Tal vez muchos no lo recuerden, pero este país vivió en la zozobra durante décadas. De 1917 a 2014, la Constitución solo preveía que, en caso de falta absoluta del presidente de la República, la designación de un presidente interino o sustituto (dependiendo del número de años que le quedasen al sexenio) era arrojada al Congreso, constituido en Colegio Electoral.

En esas circunstancias, no era impensable un escenario en el que México se quedase sin presidente durante semanas y hasta meses. No era difícil de imaginar una parálisis en el Congreso, con la multiplicación de posibles aspirantes, la intervención de poderes fácticos y un cuerpo legislativo trabado, incapaz de construir una mayoría. Algo así como un cónclave romano, pero con esteroides.

Está de más señalar que algo así hubiese tenido secuelas catastróficas y que la presunta ventaja de evitar que el sucesor constitucionalmente designado conspirara contra el presidente en funciones (algo bastante común en el siglo XIX) no era suficiente para colocar al Estado mexicano ante un posible abismo.

Por fortuna, hace poco más de una década, hubo un arranque de cordura colectiva y se modificó el artículo 84 constitucional para tener un sucesor automático: la persona titular de la Secretaría de Gobernación. Es decir, el país no se quedaría en lo inmediato sin presidente, al menos por 60 días.

El problema es que, al cabo de ese periodo, nos regresaríamos al escenario anterior: la elección de un presidente interino o sustituto sería arrojada al Congreso. Es probable que el presidente o presidenta en funciones (antes cabeza de Gobernación) recibiese el visto bueno para permanecer en el cargo. Pero probable no es seguro: en 60 días, se pueden ganar muchos enemigos y perder muchos aliados. El cónclave romano es aún una posibilidad no menor.

El país sigue viviendo al filo de la navaja.

Por eso, es absolutamente crucial en México comunicar adecuadamente cuando el presidente enfrenta problemas de salud (y más cuando ya hay un historial público de dificultades varias).

No dudo que el presidente López Obrador se encuentre bien y su recuperación del Covid-19 vaya viento en popa. Así lo deseo.

Pero eso no quita que lo ocurrido el fin de semana es absolutamente inaceptable para un país con mecanismos sucesorios frágiles.

En cuestión de minutos, dieron versiones distintas el vocero de la Presidencia, Jesús Ramírez Cuevas, y el propio presidente López Obrador por medio de su cuenta de Twitter. Y desde ese tuitazo, no volvió a haber más comunicación hasta la mañanera del día siguiente, 16 horas después. Y luego un día entero de silencio.

No sorprende que un entorno de ese tipo se llene de rumores descabellados y especulaciones sin base. Pero esos rumores y esas especulaciones no son culpa de los malquerientes, sino de los encargados de la comunicación gubernamental. Twitter es como el barroco: tiene horror al vacío.

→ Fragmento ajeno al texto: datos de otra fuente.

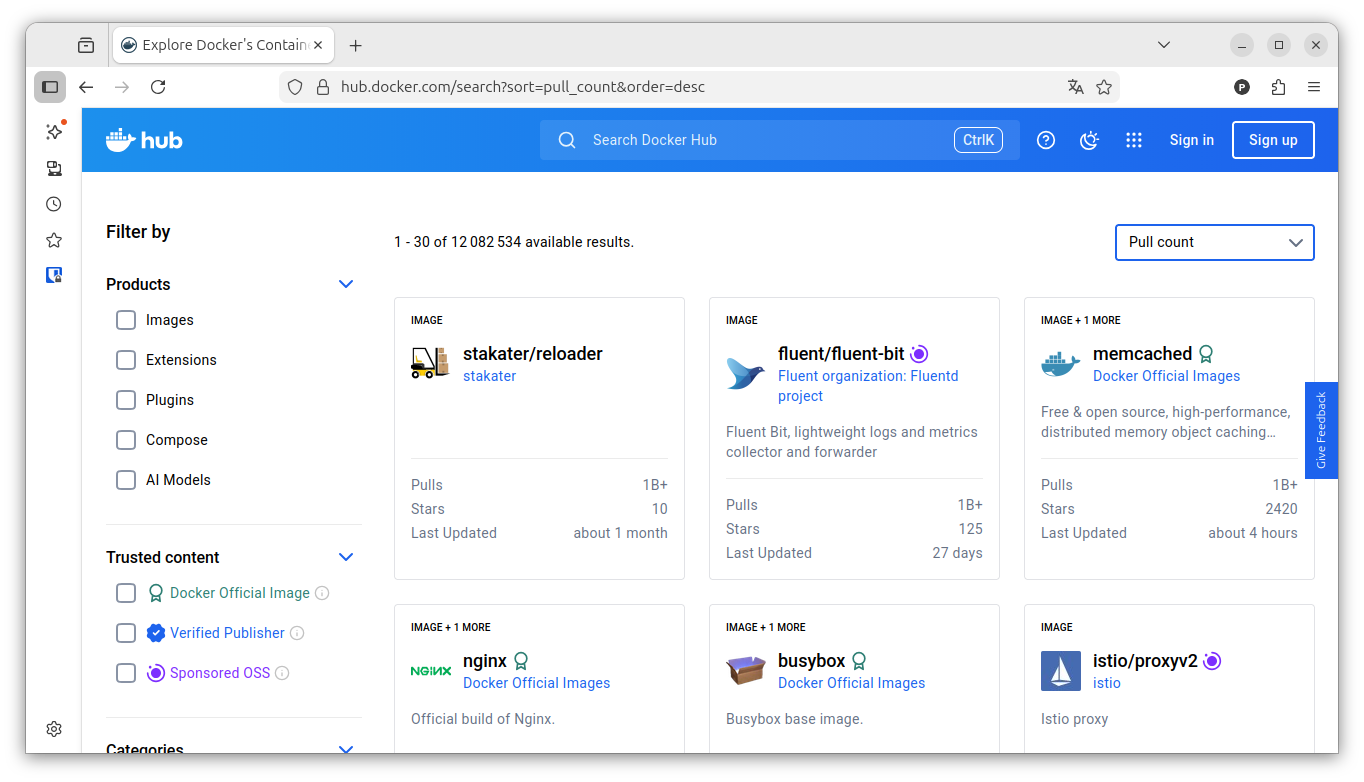Click the info icon beside Verified Publisher

click(x=297, y=633)
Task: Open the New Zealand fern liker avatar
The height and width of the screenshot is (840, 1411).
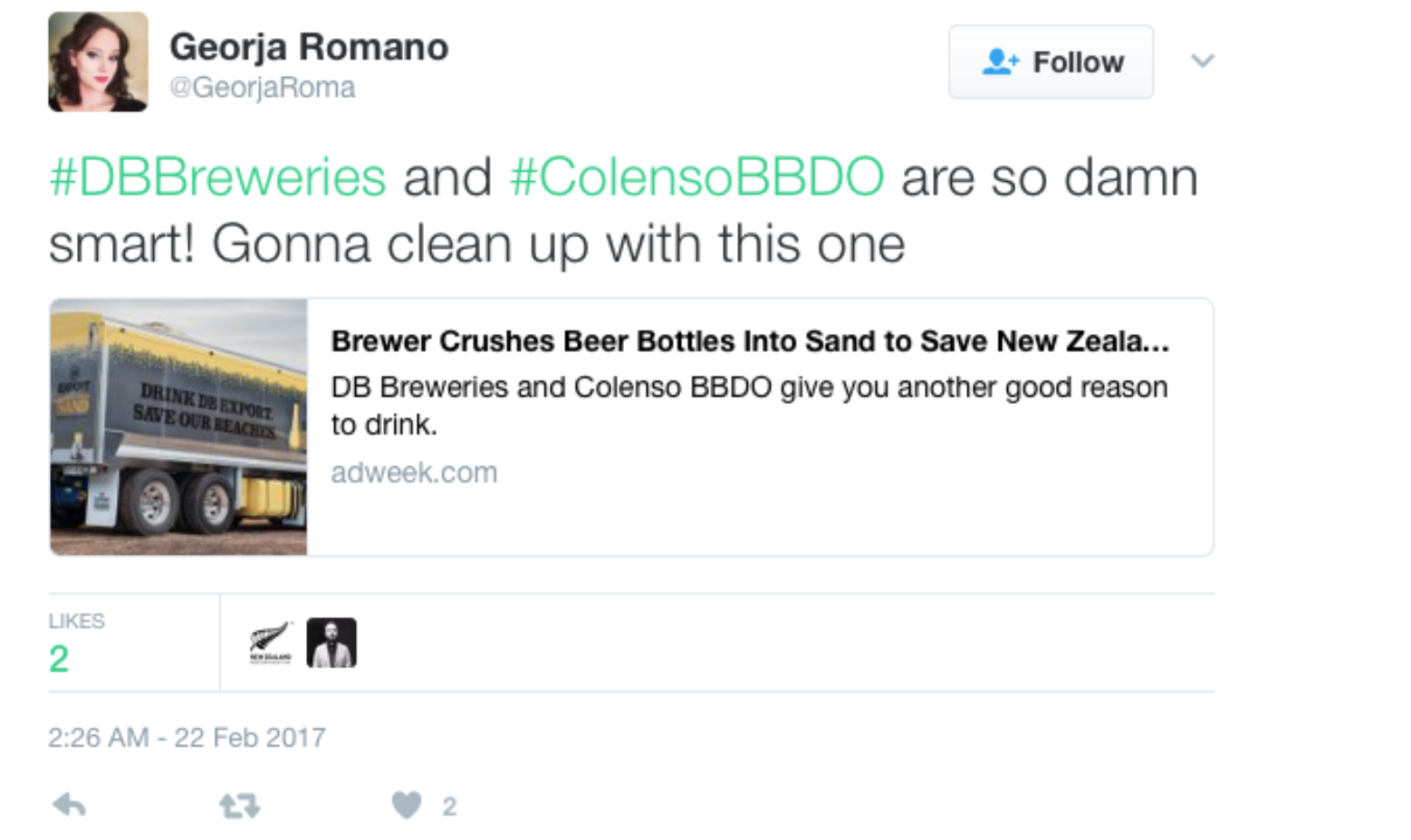Action: (x=271, y=643)
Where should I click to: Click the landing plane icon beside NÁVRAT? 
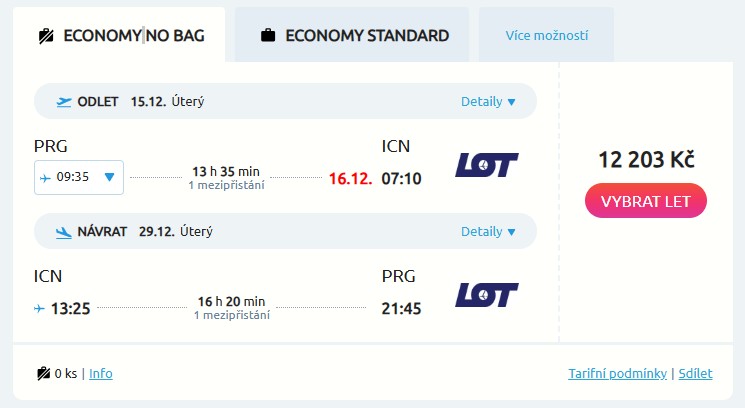65,231
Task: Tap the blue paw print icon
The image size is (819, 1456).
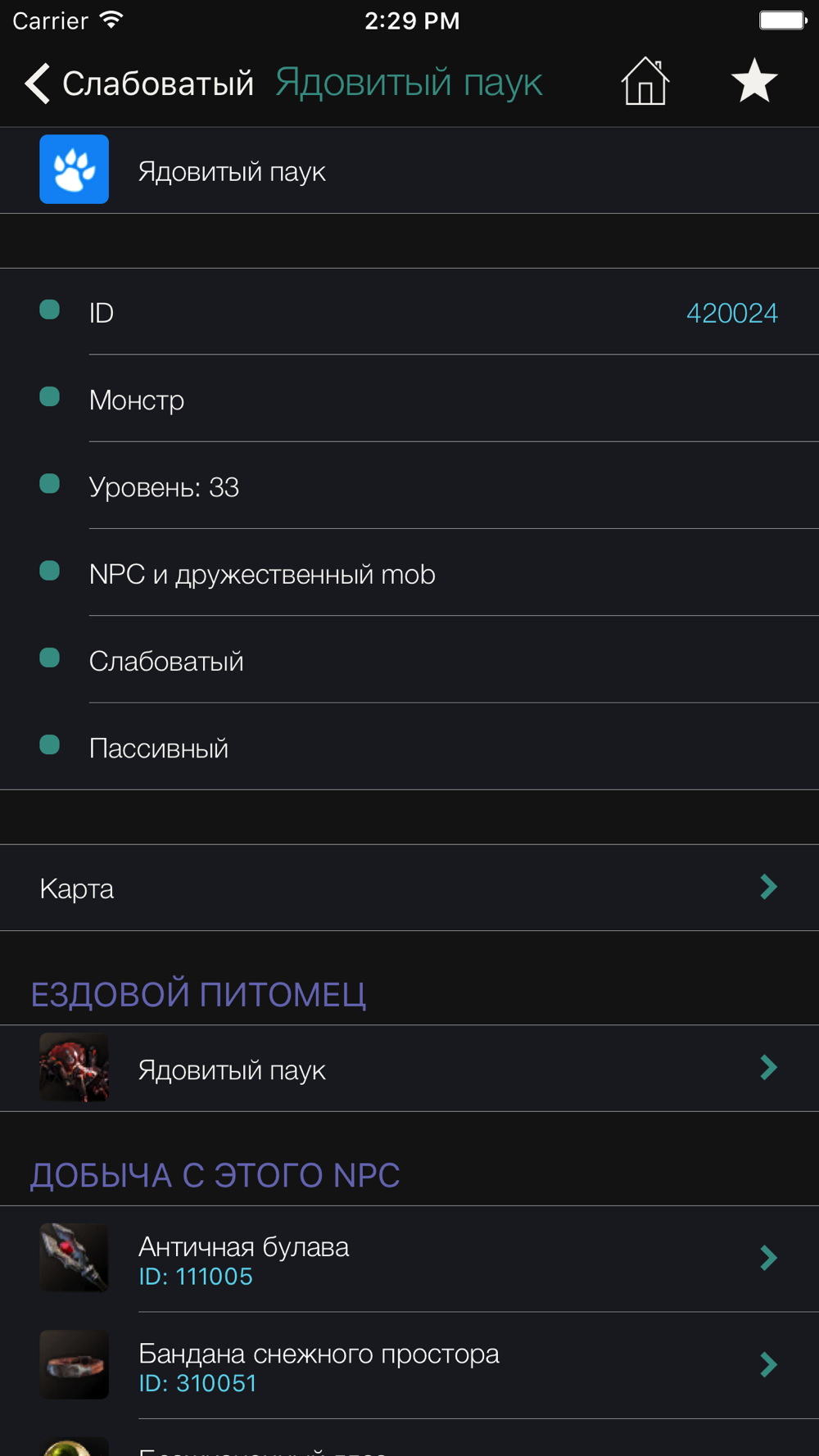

Tampoco se pide tanto. No tienen que mostrar los ultrasonidos o los resultados de las pruebas de sangre del presidente. Basta con un mensaje claro, coordinado, proveniente de una sola ventanilla, con actualizaciones oportunas a intervalos más o menos regulares, idealmente transmitido por los médicos tratantes (para responder a dudas técnicas pertinentes en caso necesario).

Y sólo hay que responder unas cuantas preguntas: ¿Qué tiene el presidente? ¿Qué tratamiento está recibiendo (y dónde)? ¿Cuál es la evolución probable?

Con eso es más que suficiente.

No creo que sea mucho pedir para evitarle al país un arranque de incertidumbre.